While 31st seed Pavlyuchenkova had reached the quarter-finals at six Grand Slams, Zidansek had only managed three match wins at Grand Slams before arriving in Paris.
Yet the 23-year-old Slovenian has flourished after knocking out former U.S. Open champion Bianca Andreescu in round one.
Her destructive forehand worked well initially and she broke Pavlyuchenkova’s opening service game before holding to love. But she missed a smash at 2-1 as the Russian got back on level terms and then broke for a 5-3 lead.
Zidansek produced an incredible improvised lob volley and crunching forehand winners to break back and was 15-40 when Pavlyuchenkova served at 5-5 but could not convert the chance.
Pavlyuchenkova calmly absorbed Zidansek’s best shots and was gifted the first set with a double-fault.

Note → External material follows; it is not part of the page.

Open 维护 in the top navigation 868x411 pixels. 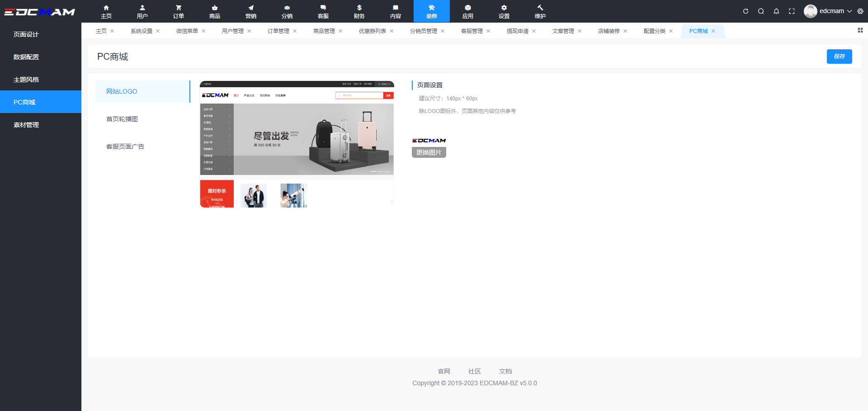[x=540, y=11]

The Russian forged 4-1 ahead in the second set and snuffed out an attempted Zidansek comeback, clinching victory when her opponent blazed a backhand wide, her 33rd unforced error.
There was little by way of celebration for Pavlyuchenkova who looked relived more than anything as she became the first woman to require 50 or more attempts to reach a Grand Slam final and the first Russian woman to make one since Maria Sharapova lost to Serena Williams at the 2015 Australian Open.

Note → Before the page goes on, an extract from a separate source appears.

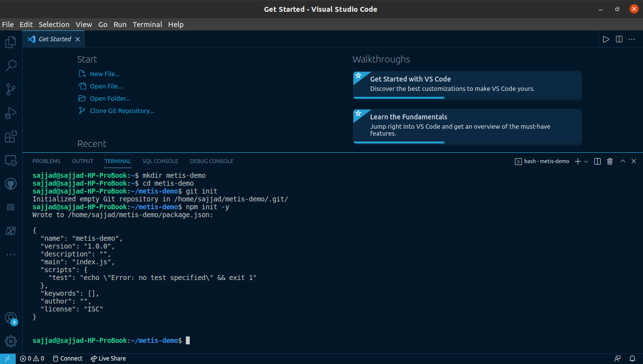The image size is (643, 364).
Task: Split the terminal panel
Action: [x=597, y=161]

“Definitely, trying to soak this in and enjoy as much as possible this very special moment for me,” Pavlyuchenkova, who took six more Grand Slam appearances to reach a final than previous record holder Roberta Vinci (who reached the U.S. Open final in her 44th in 2015), told reporters.
“I didn’t feel great today. I actually felt I was a bit negative on myself because I thought I expected myself playing
better. I just didn’t feel like I was playing good.”
Frenchwoman Marion Bartoli, who won her first Slam at Wimbledon in 2013, aged 28, said Pavlyuchenkova would be a worthy champion if she can triumph on Saturday.
“Not everyone can win their first Grand Slam at 19 or 20 years of age. If she can grab the moment and make that title hers she will deserve it entirely,” she told ITV Sport.
Zidansek was left to rue missed opportunities.
“The fact that I managed to play this well, got this far, just shows me that I can play on the big stage,” she said.